With my intent out of the way, let me get to the point. Recently a large biomass of bacteria was discovered off the coast of Newfoundland. It is described as "huge," and it was found 1.6 kilometers beneath the sea floor. Adding to the excitement, this huge biomass survives temperatures reaching 100 °C. But before anyone cries "Cthulhu," note that is it an amorphous mass. This makes it a better fit with an escaped shoggoth or Ubbo-Sathla (if you don't know what those things are, just ask).
As reported by the New Scientist:
The discovery marks the deepest living cells ever to be found beneath the sea floor. Bacteria have been found deeper underneath the continents, but there they are rare. In comparison, the rocks beneath the sea appear to be teeming with life.
Here is an exciting image using fluorescent staining to reveal a living cell in green.
It seems this biomass has survived under sea floor sediment for possibly 111 million years. The article explains that at such depths and pressure, cell division is slowed greatly, and some of the single cell bacteria might be over 100 million years old. Of course, samples are being pulled to the surface for further investigation (oh what fun writers can have with that).
Some of the researchers have speculated that this bacteria might even be extra terrestrial. Most everyone knows of the theories about bacteria traveling on comets or meteors, and in some cases hitting the earth, and maybe even spawning life (this theory is sometimes termed Panasperma). And if this were the case, then bacteria have been space travelers long before humanity existed.

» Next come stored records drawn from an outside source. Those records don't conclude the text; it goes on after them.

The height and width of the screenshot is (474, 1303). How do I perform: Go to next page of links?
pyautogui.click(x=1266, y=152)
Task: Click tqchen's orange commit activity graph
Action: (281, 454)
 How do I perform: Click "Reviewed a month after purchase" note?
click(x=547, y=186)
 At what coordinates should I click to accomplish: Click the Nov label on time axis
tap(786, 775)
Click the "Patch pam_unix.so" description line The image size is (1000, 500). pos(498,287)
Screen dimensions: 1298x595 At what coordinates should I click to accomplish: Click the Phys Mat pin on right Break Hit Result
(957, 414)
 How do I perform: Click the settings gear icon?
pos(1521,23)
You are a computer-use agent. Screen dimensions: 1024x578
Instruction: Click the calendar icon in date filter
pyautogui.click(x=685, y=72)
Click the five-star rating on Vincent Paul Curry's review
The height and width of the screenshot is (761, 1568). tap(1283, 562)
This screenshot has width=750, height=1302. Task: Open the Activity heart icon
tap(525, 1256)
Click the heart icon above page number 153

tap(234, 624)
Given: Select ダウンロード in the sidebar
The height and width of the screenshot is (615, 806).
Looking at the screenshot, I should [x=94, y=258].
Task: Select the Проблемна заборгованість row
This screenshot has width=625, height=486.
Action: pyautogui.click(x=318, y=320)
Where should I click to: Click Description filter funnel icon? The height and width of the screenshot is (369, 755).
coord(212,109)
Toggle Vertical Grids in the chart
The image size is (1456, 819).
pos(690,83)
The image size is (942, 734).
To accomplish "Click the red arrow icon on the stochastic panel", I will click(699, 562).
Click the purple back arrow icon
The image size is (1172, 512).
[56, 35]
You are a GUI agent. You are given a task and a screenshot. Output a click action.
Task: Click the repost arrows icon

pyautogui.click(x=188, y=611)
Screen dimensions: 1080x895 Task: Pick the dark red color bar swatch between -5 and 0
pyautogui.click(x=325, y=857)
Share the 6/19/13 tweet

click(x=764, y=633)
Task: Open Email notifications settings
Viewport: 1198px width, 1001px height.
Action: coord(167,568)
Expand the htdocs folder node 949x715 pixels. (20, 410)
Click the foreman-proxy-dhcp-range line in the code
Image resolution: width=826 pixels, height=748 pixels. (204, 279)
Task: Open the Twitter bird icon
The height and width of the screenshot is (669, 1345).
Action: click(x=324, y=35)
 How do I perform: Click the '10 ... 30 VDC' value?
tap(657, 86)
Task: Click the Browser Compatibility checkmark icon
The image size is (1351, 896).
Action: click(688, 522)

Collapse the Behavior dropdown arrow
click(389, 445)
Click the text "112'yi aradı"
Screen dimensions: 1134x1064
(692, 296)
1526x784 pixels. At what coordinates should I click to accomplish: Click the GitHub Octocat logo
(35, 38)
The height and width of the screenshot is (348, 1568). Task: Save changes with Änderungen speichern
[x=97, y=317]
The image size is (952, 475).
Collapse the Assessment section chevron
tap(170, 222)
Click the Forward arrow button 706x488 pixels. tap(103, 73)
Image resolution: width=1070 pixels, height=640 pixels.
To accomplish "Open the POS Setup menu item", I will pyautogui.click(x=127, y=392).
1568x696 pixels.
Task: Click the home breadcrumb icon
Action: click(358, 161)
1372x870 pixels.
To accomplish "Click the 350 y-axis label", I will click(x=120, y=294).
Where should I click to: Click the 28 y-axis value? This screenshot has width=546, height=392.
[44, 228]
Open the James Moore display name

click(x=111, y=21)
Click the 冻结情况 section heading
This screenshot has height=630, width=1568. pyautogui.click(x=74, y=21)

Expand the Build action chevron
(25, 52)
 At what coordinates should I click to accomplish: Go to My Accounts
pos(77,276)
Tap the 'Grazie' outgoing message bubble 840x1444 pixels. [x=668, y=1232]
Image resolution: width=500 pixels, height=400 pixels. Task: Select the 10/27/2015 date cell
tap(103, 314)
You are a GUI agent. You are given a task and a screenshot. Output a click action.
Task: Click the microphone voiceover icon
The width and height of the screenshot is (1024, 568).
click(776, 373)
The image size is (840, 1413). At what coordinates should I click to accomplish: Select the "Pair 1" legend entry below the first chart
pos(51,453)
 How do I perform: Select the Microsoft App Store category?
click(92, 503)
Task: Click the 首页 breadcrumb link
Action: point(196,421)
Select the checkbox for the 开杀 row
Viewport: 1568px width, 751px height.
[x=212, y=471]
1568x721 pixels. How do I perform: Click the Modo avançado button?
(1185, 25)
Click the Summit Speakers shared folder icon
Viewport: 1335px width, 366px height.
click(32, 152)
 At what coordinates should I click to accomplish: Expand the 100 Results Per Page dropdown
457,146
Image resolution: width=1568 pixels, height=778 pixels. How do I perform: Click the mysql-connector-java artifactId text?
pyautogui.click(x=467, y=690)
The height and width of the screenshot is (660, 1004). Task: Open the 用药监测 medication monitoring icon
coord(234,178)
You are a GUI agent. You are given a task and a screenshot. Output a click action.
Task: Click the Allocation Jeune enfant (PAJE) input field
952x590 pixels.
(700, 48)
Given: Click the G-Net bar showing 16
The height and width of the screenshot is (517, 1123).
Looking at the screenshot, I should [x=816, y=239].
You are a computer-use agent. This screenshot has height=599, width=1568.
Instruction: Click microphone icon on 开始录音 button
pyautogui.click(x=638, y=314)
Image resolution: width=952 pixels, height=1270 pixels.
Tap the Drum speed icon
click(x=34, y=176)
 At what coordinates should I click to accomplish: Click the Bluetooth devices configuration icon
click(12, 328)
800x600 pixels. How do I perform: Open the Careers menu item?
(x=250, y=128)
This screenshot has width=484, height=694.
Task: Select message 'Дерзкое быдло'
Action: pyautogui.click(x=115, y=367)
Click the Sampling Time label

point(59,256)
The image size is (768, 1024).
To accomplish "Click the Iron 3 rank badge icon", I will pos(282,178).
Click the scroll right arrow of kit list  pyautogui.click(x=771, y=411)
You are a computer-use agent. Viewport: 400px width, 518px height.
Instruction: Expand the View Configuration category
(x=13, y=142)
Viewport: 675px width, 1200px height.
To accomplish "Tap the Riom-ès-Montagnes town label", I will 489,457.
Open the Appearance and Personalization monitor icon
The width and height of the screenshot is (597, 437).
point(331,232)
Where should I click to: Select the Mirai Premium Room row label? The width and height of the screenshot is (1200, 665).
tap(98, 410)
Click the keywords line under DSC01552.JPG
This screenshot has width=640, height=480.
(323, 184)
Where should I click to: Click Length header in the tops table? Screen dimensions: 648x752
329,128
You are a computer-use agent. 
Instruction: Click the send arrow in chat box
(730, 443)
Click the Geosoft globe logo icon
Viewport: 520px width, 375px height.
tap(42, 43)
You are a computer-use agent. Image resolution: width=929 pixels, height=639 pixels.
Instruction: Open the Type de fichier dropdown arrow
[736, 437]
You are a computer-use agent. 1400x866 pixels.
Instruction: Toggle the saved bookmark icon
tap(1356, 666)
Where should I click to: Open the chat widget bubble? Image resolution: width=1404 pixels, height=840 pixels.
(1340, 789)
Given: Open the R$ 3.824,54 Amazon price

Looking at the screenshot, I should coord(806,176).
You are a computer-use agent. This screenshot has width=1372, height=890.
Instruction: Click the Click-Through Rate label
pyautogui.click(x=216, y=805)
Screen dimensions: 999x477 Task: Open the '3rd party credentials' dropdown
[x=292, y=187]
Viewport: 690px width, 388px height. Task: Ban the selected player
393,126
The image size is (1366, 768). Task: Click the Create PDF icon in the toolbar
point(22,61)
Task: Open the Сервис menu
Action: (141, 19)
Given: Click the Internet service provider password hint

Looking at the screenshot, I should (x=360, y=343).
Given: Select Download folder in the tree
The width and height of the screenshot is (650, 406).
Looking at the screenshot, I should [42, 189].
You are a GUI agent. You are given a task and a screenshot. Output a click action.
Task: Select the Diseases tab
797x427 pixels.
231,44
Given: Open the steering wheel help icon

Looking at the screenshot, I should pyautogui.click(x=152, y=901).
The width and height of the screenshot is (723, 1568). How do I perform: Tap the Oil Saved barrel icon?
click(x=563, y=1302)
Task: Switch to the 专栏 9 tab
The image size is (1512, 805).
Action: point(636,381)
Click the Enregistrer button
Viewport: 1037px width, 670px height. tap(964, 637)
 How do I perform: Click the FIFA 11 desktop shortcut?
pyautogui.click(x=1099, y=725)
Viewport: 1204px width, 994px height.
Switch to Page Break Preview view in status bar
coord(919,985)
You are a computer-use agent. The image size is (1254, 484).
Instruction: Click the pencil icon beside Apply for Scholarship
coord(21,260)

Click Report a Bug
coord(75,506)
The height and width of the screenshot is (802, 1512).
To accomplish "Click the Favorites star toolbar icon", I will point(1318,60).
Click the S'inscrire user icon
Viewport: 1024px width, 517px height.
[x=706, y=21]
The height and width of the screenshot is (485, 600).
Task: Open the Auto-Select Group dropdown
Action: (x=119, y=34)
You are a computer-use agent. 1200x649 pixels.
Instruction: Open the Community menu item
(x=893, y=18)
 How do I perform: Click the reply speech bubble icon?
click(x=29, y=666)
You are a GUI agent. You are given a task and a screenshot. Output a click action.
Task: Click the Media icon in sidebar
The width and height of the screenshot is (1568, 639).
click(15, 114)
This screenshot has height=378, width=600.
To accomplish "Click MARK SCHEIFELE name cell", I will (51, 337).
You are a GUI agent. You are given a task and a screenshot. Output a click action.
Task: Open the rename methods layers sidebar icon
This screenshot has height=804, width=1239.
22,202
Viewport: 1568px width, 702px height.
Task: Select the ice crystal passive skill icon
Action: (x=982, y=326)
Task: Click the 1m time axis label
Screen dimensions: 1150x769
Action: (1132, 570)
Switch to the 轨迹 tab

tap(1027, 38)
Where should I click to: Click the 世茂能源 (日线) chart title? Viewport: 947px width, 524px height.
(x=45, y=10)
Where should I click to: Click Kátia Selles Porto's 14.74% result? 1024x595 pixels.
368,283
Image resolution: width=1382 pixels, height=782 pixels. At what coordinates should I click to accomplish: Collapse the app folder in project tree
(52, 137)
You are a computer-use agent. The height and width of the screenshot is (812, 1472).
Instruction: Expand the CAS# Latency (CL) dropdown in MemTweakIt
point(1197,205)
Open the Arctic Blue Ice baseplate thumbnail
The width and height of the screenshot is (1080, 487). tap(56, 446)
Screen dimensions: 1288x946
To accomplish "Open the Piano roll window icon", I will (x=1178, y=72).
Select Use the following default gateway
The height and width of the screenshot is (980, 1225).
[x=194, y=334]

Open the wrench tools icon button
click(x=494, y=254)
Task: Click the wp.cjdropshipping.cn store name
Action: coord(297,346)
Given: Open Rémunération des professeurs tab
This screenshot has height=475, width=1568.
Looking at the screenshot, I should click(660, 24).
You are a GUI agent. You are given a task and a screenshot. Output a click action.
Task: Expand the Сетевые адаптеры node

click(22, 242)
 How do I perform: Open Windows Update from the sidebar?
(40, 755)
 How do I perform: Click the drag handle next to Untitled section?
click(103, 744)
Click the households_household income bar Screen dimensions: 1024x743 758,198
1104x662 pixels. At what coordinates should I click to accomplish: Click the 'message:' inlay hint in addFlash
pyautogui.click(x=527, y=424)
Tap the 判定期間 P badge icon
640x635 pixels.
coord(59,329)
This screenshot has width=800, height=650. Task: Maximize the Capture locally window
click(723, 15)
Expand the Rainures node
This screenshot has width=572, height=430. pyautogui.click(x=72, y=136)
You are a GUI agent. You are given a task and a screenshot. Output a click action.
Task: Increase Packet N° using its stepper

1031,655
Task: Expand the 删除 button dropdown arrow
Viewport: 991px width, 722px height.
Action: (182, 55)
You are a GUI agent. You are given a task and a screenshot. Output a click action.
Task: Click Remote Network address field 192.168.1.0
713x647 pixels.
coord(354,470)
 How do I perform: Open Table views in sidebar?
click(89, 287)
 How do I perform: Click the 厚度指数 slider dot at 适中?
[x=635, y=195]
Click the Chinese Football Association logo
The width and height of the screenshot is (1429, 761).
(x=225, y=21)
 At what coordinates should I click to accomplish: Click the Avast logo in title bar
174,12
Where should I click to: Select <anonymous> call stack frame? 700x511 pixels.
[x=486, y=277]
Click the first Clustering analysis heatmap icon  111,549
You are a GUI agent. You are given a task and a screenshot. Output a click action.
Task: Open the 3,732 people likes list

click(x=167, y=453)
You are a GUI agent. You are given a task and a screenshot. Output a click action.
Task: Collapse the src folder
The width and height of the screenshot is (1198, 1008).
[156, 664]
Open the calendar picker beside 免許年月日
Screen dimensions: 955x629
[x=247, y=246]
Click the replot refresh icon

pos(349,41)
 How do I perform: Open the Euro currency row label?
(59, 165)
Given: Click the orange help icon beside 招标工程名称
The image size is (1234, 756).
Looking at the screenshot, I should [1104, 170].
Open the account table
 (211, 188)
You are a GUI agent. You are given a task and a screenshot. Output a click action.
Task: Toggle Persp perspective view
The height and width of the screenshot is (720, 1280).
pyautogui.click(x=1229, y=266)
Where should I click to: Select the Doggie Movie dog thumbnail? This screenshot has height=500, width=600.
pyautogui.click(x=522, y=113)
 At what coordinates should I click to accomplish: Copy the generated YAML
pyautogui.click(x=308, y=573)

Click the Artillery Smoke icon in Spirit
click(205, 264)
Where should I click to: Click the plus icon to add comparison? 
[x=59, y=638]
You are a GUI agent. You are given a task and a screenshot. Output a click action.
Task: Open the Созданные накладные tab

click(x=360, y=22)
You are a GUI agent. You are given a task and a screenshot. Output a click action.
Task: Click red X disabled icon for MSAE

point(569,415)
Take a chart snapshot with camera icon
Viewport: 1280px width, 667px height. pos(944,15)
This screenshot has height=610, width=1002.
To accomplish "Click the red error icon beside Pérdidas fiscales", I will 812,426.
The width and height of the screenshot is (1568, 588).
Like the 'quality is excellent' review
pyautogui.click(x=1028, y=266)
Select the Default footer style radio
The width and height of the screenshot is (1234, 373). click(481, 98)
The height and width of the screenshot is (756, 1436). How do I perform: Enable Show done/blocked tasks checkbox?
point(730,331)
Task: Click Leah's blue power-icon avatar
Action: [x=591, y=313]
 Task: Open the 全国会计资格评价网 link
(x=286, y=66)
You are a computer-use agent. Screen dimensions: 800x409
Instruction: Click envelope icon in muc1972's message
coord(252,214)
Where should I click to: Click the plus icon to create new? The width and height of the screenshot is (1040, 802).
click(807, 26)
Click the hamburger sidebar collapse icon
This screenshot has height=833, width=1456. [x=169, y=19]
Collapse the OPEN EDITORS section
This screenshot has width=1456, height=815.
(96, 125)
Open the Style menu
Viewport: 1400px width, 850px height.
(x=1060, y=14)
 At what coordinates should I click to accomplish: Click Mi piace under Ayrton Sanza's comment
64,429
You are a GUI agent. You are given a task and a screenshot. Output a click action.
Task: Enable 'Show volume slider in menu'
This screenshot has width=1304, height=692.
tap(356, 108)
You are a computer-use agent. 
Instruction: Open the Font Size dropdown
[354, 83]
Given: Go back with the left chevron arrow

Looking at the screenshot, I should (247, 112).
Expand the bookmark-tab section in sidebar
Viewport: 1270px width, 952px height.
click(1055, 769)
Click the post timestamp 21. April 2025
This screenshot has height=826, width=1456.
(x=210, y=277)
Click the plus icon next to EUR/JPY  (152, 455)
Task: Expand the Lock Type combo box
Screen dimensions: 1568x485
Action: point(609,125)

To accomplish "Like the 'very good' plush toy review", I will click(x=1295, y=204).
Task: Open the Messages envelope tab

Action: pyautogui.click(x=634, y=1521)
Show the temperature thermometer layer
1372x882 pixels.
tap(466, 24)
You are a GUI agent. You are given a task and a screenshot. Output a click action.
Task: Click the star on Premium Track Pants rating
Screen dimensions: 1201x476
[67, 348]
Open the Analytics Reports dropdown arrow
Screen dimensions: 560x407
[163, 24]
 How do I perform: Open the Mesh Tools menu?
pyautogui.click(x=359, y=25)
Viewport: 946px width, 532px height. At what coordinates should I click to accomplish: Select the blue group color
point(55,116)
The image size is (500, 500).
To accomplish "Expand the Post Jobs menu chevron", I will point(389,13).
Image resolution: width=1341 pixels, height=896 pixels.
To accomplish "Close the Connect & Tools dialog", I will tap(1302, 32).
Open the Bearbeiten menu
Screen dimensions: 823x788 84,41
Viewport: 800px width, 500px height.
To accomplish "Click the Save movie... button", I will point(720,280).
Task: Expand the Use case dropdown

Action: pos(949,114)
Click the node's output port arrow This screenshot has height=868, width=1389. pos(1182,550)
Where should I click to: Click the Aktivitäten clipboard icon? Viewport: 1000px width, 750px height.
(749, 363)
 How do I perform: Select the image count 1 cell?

Also, Steve pointed out in a comment on the previous "War of the Worlds" post, that humans live in a symbiotic state with a host of bacteria. Many people have a horde of viruses residing in their bodies, causing no harm - either because of immunity, or because the virus is harmless. However, what I'm attempting to foster in our imaginations is that these micro-organisms are struggling to survive, and often the macro-organisms (humans for example) are struggling to survive, and therein rests the conflict. Richard Dawkins wrote a illuminating text titled The Selfish Gene which investigates the innate desire to live in most every organism, which he postulates is probably why so many survive. Without the drive, without the selfish desire to exist, life probably wouldn't exist (and that doesn't mean that bacteria and such actually have desires; rather, Dawkins is referring to something like a genetic program for survival). And yes, he uses "selfish" to shed a different light on something we tend to overlook.
Lastly, a number of scientists propose that there might be more biomasses in the depths of the ocean than there are on the surfaces of the Earth's landmasses. That's quite a bit of selfish micro-organisms sitting around, just waiting to be discovered and exploited by humans and human technology. Sure, it might not be a war; rather, it could simply result in the thoughtless, uncaring genocide of macro-organisms. After all, humans are the only ones who wage war with purpose, and war always requires a purpose - history has taught us that much (read sarcasm there).